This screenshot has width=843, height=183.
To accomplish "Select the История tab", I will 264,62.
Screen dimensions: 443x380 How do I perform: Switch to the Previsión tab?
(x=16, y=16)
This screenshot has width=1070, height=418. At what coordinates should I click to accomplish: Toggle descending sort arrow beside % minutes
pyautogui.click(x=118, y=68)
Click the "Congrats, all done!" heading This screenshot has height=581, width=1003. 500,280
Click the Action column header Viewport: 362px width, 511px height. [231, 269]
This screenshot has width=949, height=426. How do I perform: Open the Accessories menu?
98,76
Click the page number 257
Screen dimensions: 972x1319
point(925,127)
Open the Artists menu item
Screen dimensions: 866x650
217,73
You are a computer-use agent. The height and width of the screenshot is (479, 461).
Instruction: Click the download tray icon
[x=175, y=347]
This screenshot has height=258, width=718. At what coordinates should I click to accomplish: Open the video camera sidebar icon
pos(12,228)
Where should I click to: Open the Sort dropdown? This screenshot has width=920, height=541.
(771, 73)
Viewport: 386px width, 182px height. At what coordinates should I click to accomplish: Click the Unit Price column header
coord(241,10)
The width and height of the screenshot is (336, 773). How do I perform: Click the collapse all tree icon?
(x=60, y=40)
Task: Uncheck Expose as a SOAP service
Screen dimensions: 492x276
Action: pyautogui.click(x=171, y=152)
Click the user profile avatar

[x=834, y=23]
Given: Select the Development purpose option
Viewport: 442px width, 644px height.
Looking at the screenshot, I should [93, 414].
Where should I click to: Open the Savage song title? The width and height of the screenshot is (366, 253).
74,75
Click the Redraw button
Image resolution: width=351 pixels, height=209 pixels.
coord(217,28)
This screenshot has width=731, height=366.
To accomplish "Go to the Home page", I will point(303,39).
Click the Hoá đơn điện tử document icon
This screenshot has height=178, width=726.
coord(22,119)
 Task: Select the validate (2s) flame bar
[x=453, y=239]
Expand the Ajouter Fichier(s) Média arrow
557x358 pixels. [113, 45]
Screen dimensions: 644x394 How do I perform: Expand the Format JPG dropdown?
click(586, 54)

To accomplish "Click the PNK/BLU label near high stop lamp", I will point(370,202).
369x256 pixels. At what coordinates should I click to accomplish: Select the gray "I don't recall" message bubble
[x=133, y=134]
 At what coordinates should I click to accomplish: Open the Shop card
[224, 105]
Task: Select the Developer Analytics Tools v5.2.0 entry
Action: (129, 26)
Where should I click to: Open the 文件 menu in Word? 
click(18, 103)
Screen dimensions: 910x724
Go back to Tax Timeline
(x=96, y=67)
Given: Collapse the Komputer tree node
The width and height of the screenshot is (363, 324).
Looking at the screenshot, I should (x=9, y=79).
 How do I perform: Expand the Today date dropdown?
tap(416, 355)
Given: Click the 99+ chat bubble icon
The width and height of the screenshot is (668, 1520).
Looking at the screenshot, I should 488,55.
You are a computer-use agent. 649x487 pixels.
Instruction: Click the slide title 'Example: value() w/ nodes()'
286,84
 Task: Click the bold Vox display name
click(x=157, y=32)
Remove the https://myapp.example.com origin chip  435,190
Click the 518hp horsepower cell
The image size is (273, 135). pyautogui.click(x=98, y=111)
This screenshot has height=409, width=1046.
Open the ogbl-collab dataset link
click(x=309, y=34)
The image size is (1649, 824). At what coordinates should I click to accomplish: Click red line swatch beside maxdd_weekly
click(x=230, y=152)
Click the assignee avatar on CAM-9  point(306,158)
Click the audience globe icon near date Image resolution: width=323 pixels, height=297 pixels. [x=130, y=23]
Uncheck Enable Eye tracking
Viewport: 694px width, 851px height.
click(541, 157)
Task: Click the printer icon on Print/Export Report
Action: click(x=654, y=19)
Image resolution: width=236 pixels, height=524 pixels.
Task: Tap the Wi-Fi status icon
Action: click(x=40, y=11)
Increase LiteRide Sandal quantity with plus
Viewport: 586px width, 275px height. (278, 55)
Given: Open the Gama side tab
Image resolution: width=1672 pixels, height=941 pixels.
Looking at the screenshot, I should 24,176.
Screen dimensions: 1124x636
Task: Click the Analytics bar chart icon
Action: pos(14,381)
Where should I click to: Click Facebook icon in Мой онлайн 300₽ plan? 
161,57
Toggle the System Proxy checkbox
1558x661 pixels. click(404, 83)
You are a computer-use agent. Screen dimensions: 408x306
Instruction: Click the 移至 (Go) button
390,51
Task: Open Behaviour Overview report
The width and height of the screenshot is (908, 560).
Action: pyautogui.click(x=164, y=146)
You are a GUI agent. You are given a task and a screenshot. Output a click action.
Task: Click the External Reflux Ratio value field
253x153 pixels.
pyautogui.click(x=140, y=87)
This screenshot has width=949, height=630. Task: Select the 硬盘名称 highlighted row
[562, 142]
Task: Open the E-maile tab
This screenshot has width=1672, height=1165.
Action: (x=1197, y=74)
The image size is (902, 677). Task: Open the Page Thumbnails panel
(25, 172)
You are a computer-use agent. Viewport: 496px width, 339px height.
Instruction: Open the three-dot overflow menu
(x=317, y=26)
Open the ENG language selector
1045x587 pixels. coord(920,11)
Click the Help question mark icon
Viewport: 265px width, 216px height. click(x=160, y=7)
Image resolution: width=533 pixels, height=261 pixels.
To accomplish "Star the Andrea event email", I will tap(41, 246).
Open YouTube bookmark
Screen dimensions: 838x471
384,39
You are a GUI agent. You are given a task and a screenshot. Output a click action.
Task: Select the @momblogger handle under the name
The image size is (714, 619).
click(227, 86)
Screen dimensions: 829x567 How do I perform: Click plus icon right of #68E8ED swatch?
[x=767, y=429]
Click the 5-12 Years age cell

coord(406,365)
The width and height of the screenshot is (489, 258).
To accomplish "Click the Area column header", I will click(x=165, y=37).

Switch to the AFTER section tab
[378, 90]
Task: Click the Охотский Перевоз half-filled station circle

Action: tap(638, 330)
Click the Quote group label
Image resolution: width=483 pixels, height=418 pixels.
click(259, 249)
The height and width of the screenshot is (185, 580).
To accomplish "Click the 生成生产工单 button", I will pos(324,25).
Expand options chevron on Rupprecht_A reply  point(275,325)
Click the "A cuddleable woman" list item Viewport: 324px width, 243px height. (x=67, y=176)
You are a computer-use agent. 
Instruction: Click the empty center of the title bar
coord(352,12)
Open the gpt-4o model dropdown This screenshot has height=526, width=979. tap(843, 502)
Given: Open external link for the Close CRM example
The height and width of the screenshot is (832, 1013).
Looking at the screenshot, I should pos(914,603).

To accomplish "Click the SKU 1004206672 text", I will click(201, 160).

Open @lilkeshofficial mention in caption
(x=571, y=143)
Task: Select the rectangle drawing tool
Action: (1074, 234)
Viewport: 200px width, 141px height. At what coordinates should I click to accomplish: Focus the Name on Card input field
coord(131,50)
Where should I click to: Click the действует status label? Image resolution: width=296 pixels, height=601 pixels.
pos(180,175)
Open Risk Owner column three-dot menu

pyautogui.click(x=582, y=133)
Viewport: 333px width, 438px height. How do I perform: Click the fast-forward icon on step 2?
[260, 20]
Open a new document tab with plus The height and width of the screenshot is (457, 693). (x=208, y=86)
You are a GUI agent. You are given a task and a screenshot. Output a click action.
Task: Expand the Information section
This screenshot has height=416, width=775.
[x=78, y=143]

• Exercise description: Copy all of the records above, word for word.

• Task response:
This screenshot has width=843, height=183.
To accomplish "Select the История tab", I will 264,62.
Screen dimensions: 443x380 How do I perform: Switch to the Previsión tab?
(x=16, y=16)
This screenshot has width=1070, height=418. At what coordinates should I click to accomplish: Toggle descending sort arrow beside % minutes
pyautogui.click(x=118, y=68)
Click the "Congrats, all done!" heading This screenshot has height=581, width=1003. 500,280
Click the Action column header Viewport: 362px width, 511px height. [231, 269]
This screenshot has width=949, height=426. How do I perform: Open the Accessories menu?
98,76
Click the page number 257
Screen dimensions: 972x1319
point(925,127)
Open the Artists menu item
Screen dimensions: 866x650
217,73
You are a computer-use agent. The height and width of the screenshot is (479, 461).
Instruction: Click the download tray icon
[x=175, y=347]
This screenshot has height=258, width=718. At what coordinates should I click to accomplish: Open the video camera sidebar icon
pos(12,228)
Where should I click to: Open the Sort dropdown? This screenshot has width=920, height=541.
(771, 73)
Viewport: 386px width, 182px height. At what coordinates should I click to accomplish: Click the Unit Price column header
coord(241,10)
The width and height of the screenshot is (336, 773). How do I perform: Click the collapse all tree icon?
(x=60, y=40)
Task: Uncheck Expose as a SOAP service
Screen dimensions: 492x276
Action: pyautogui.click(x=171, y=152)
Click the user profile avatar

[x=834, y=23]
Given: Select the Development purpose option
Viewport: 442px width, 644px height.
Looking at the screenshot, I should [93, 414].
Where should I click to: Open the Savage song title? The width and height of the screenshot is (366, 253).
74,75
Click the Redraw button
Image resolution: width=351 pixels, height=209 pixels.
coord(217,28)
This screenshot has width=731, height=366.
To accomplish "Go to the Home page", I will point(303,39).
Click the Hoá đơn điện tử document icon
This screenshot has height=178, width=726.
coord(22,119)
 Task: Select the validate (2s) flame bar
[x=453, y=239]
Expand the Ajouter Fichier(s) Média arrow
557x358 pixels. [113, 45]
Screen dimensions: 644x394 How do I perform: Expand the Format JPG dropdown?
click(586, 54)

To accomplish "Click the PNK/BLU label near high stop lamp", I will point(370,202).
369x256 pixels. At what coordinates should I click to accomplish: Select the gray "I don't recall" message bubble
[x=133, y=134]
 At what coordinates should I click to accomplish: Open the Shop card
[224, 105]
Task: Select the Developer Analytics Tools v5.2.0 entry
Action: (129, 26)
Where should I click to: Open the 文件 menu in Word? 
click(18, 103)
Screen dimensions: 910x724
Go back to Tax Timeline
(x=96, y=67)
Given: Collapse the Komputer tree node
The width and height of the screenshot is (363, 324).
Looking at the screenshot, I should (x=9, y=79).
 How do I perform: Expand the Today date dropdown?
tap(416, 355)
Given: Click the 99+ chat bubble icon
The width and height of the screenshot is (668, 1520).
Looking at the screenshot, I should 488,55.
You are a computer-use agent. 649x487 pixels.
Instruction: Click the slide title 'Example: value() w/ nodes()'
286,84
 Task: Click the bold Vox display name
click(x=157, y=32)
Remove the https://myapp.example.com origin chip  435,190
Click the 518hp horsepower cell
The image size is (273, 135). pyautogui.click(x=98, y=111)
This screenshot has height=409, width=1046.
Open the ogbl-collab dataset link
click(x=309, y=34)
The image size is (1649, 824). At what coordinates should I click to accomplish: Click red line swatch beside maxdd_weekly
click(x=230, y=152)
Click the assignee avatar on CAM-9  point(306,158)
Click the audience globe icon near date Image resolution: width=323 pixels, height=297 pixels. [x=130, y=23]
Uncheck Enable Eye tracking
Viewport: 694px width, 851px height.
click(541, 157)
Task: Click the printer icon on Print/Export Report
Action: click(x=654, y=19)
Image resolution: width=236 pixels, height=524 pixels.
Task: Tap the Wi-Fi status icon
Action: click(x=40, y=11)
Increase LiteRide Sandal quantity with plus
Viewport: 586px width, 275px height. (278, 55)
Given: Open the Gama side tab
Image resolution: width=1672 pixels, height=941 pixels.
Looking at the screenshot, I should 24,176.
Screen dimensions: 1124x636
Task: Click the Analytics bar chart icon
Action: pos(14,381)
Where should I click to: Click Facebook icon in Мой онлайн 300₽ plan? 
161,57
Toggle the System Proxy checkbox
1558x661 pixels. click(404, 83)
You are a computer-use agent. Screen dimensions: 408x306
Instruction: Click the 移至 (Go) button
390,51
Task: Open Behaviour Overview report
The width and height of the screenshot is (908, 560).
Action: pyautogui.click(x=164, y=146)
You are a GUI agent. You are given a task and a screenshot. Output a click action.
Task: Click the External Reflux Ratio value field
253x153 pixels.
pyautogui.click(x=140, y=87)
This screenshot has width=949, height=630. Task: Select the 硬盘名称 highlighted row
[562, 142]
Task: Open the E-maile tab
This screenshot has width=1672, height=1165.
Action: (x=1197, y=74)
The image size is (902, 677). Task: Open the Page Thumbnails panel
(25, 172)
You are a computer-use agent. Viewport: 496px width, 339px height.
Instruction: Open the three-dot overflow menu
(x=317, y=26)
Open the ENG language selector
1045x587 pixels. coord(920,11)
Click the Help question mark icon
Viewport: 265px width, 216px height. click(x=160, y=7)
Image resolution: width=533 pixels, height=261 pixels.
To accomplish "Star the Andrea event email", I will tap(41, 246).
Open YouTube bookmark
Screen dimensions: 838x471
384,39
You are a GUI agent. You are given a task and a screenshot. Output a click action.
Task: Select the @momblogger handle under the name
The image size is (714, 619).
click(227, 86)
Screen dimensions: 829x567 How do I perform: Click plus icon right of #68E8ED swatch?
[x=767, y=429]
Click the 5-12 Years age cell

coord(406,365)
The width and height of the screenshot is (489, 258).
To accomplish "Click the Area column header", I will click(x=165, y=37).

Switch to the AFTER section tab
[378, 90]
Task: Click the Охотский Перевоз half-filled station circle

Action: tap(638, 330)
Click the Quote group label
Image resolution: width=483 pixels, height=418 pixels.
click(259, 249)
The height and width of the screenshot is (185, 580).
To accomplish "Click the 生成生产工单 button", I will pos(324,25).
Expand options chevron on Rupprecht_A reply  point(275,325)
Click the "A cuddleable woman" list item Viewport: 324px width, 243px height. (x=67, y=176)
You are a computer-use agent. 
Instruction: Click the empty center of the title bar
coord(352,12)
Open the gpt-4o model dropdown This screenshot has height=526, width=979. tap(843, 502)
Given: Open external link for the Close CRM example
The height and width of the screenshot is (832, 1013).
Looking at the screenshot, I should pos(914,603).

To accomplish "Click the SKU 1004206672 text", I will click(201, 160).

Open @lilkeshofficial mention in caption
(x=571, y=143)
Task: Select the rectangle drawing tool
Action: (1074, 234)
Viewport: 200px width, 141px height. At what coordinates should I click to accomplish: Focus the Name on Card input field
coord(131,50)
Where should I click to: Click the действует status label? Image resolution: width=296 pixels, height=601 pixels.
pos(180,175)
Open Risk Owner column three-dot menu

pyautogui.click(x=582, y=133)
Viewport: 333px width, 438px height. How do I perform: Click the fast-forward icon on step 2?
[260, 20]
Open a new document tab with plus The height and width of the screenshot is (457, 693). (x=208, y=86)
You are a GUI agent. You are given a task and a screenshot. Output a click action.
Task: Expand the Information section
This screenshot has height=416, width=775.
[x=78, y=143]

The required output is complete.